Recent research led by Professor Julien Taieb and colleagues provides significant advancements in the prognostic assessment of stage III colon cancer by integrating circulating tumor DNA (ctDNA) and Immunoscore (IS). This post hoc analysis of the PRODIGE-GERCOR IDEA-France and HORG-IDEA-Greece trials demonstrates that ctDNA serves as an independent prognostic marker, while IS provides additional stratification, particularly in ctDNA-negative patients.



With a median follow-up of 6.7 years, this study underscores the power of tumor-informed ctDNA testing in predicting recurrence and overall survival.
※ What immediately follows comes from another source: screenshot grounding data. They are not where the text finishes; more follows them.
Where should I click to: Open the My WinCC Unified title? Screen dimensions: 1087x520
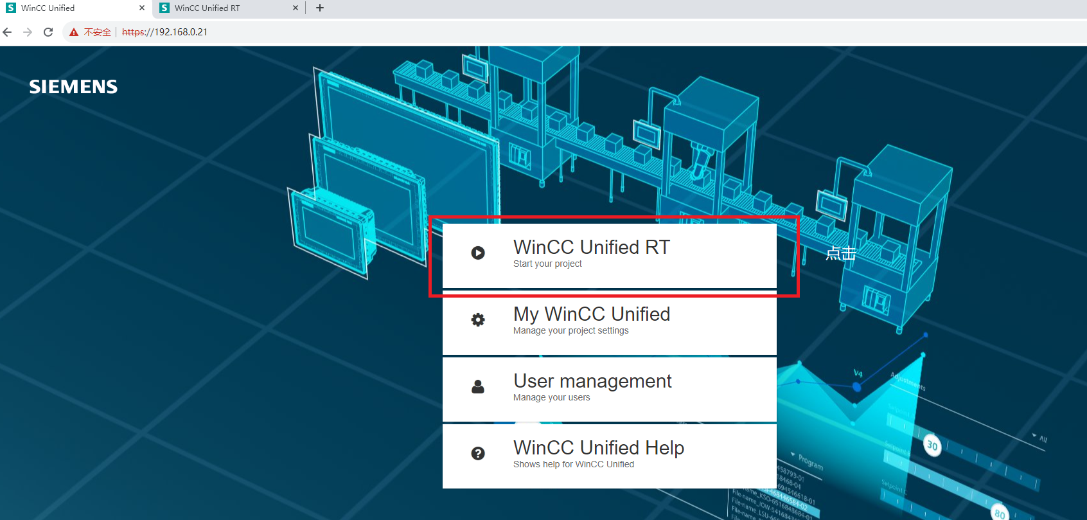(x=591, y=314)
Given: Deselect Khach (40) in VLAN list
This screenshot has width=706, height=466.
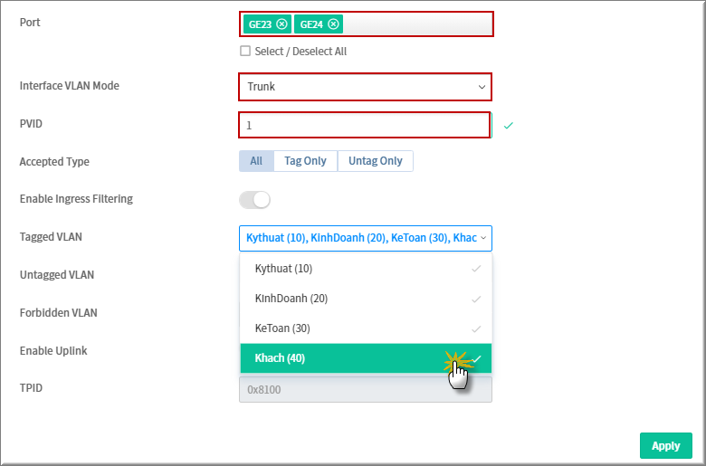Looking at the screenshot, I should [366, 358].
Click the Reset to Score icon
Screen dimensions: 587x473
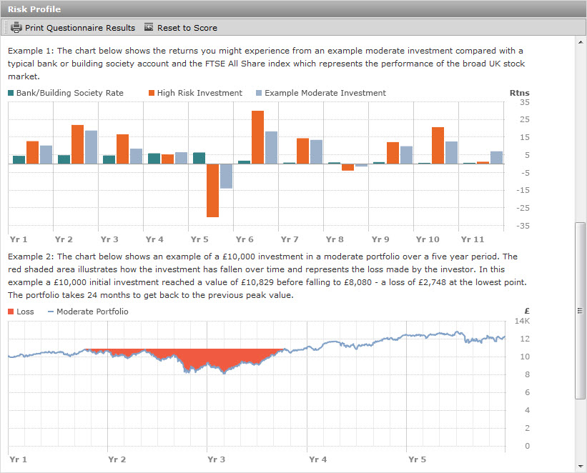coord(149,28)
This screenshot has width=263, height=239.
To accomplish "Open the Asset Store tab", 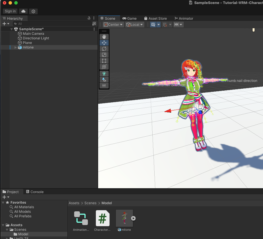I will tap(156, 18).
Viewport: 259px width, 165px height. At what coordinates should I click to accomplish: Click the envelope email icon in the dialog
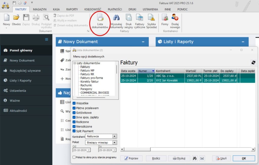coord(202,158)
Notably, 19.7% of patients were ctDNA-positive, and these individuals had a significantly higher risk of recurrence compared to ctDNA-negative patients. The findings suggest that IS remains prognostic in ctDNA-negative patients, offering a more refined approach to risk stratification.

This research is a crucial step toward personalized treatment strategies, allowing for more precise decision-making in adjuvant therapy. By integrating ctDNA and IS, clinicians can better identify high-risk patients who may benefit from extended therapy while potentially sparing low-risk individuals from unnecessary treatment.

The study, published in the Journal of Clinical Oncology, further reinforces the evolving role of liquid biopsy and immune profiling in guiding treatment strategies. As research progresses, these biomarkers may redefine standard practice in colorectal cancer management.